Repeat exactly, please, the opening lines of the data below, through and including the line where "Powered by Streamline (1097, 468)" sits.

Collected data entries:
• • • • • • •
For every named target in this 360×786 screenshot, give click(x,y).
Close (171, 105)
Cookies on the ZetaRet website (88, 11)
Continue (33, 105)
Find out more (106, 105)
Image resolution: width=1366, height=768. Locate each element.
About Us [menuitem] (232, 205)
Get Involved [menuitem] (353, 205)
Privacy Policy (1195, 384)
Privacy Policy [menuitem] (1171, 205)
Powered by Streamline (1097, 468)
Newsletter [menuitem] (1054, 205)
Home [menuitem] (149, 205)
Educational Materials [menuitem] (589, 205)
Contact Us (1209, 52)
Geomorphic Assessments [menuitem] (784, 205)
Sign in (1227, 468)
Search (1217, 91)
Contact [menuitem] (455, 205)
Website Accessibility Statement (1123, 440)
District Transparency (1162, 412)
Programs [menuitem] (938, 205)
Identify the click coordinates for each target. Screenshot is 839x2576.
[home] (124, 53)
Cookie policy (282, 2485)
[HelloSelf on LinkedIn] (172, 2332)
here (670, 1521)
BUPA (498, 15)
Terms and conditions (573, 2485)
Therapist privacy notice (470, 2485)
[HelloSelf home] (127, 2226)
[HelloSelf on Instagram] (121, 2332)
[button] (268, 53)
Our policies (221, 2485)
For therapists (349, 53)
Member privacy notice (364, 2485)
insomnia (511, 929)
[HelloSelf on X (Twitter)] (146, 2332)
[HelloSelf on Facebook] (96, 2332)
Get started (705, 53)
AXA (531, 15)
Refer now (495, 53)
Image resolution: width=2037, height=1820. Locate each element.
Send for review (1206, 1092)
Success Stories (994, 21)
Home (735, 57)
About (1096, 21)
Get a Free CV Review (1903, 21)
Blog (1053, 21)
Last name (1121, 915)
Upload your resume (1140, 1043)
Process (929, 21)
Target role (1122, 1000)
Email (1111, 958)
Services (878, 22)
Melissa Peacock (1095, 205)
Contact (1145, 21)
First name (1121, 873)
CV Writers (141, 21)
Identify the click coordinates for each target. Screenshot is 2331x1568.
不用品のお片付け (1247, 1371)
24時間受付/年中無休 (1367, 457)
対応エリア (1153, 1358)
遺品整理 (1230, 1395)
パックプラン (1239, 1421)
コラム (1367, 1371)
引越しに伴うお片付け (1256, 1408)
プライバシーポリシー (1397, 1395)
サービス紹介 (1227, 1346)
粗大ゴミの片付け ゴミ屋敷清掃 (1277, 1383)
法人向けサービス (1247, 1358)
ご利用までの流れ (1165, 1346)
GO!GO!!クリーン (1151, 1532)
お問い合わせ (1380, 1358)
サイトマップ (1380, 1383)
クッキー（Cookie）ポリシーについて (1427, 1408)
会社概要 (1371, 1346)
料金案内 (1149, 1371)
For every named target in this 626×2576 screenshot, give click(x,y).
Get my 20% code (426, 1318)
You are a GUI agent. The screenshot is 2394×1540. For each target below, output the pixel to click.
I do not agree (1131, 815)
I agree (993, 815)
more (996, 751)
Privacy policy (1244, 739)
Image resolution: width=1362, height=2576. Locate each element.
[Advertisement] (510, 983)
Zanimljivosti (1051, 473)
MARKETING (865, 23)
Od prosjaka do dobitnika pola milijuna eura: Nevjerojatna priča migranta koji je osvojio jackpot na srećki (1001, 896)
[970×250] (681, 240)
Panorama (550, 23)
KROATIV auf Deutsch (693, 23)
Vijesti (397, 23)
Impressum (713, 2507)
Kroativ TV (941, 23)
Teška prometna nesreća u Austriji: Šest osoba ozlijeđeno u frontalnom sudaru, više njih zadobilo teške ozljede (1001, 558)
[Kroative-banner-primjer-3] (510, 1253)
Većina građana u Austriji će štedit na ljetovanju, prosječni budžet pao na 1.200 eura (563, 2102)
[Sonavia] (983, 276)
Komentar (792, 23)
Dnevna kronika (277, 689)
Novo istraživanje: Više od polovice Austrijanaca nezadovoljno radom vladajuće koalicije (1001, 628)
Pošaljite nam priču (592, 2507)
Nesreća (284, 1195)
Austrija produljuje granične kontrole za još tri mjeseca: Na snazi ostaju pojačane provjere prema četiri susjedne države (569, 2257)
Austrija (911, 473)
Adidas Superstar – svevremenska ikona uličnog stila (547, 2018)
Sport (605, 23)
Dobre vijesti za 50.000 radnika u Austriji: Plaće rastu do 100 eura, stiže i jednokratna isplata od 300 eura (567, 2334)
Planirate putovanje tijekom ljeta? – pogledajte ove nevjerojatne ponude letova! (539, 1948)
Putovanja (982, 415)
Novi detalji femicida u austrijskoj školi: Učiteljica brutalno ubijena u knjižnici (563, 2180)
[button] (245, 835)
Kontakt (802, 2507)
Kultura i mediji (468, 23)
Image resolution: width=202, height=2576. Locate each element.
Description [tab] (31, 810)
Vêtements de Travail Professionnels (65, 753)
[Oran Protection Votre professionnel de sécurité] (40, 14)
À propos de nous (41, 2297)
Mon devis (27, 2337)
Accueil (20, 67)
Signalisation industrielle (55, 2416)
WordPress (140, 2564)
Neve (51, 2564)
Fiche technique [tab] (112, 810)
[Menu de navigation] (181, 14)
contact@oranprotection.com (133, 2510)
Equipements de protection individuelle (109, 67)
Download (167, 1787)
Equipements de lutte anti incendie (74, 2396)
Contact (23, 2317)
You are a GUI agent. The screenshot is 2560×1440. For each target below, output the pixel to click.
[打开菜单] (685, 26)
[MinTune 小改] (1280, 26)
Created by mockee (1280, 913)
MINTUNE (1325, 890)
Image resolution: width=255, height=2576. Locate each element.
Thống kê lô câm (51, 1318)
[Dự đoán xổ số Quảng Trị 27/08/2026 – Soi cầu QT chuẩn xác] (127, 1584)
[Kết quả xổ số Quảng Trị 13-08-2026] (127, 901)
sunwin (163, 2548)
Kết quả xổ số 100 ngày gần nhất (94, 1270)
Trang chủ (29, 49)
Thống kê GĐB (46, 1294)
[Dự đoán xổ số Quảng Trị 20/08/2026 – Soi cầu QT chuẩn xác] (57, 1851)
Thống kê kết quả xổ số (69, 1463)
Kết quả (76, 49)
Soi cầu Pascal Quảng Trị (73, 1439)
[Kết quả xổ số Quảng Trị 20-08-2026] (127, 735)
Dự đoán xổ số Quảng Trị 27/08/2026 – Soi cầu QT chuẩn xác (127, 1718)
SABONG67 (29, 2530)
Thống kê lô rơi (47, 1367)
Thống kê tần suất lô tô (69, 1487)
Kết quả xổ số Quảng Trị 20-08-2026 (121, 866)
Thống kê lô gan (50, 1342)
• • • • • • •
* OUTPUT OF THE TASK:
For every named target in this 360×786 screenshot, give click(x,y).
Close (171, 105)
Cookies on the ZetaRet website (88, 11)
Continue (33, 105)
Find out more (106, 105)
Image resolution: width=1366, height=768. Locate each element.
About Us [menuitem] (232, 205)
Get Involved [menuitem] (353, 205)
Privacy Policy (1195, 384)
Privacy Policy [menuitem] (1171, 205)
Powered by Streamline (1097, 468)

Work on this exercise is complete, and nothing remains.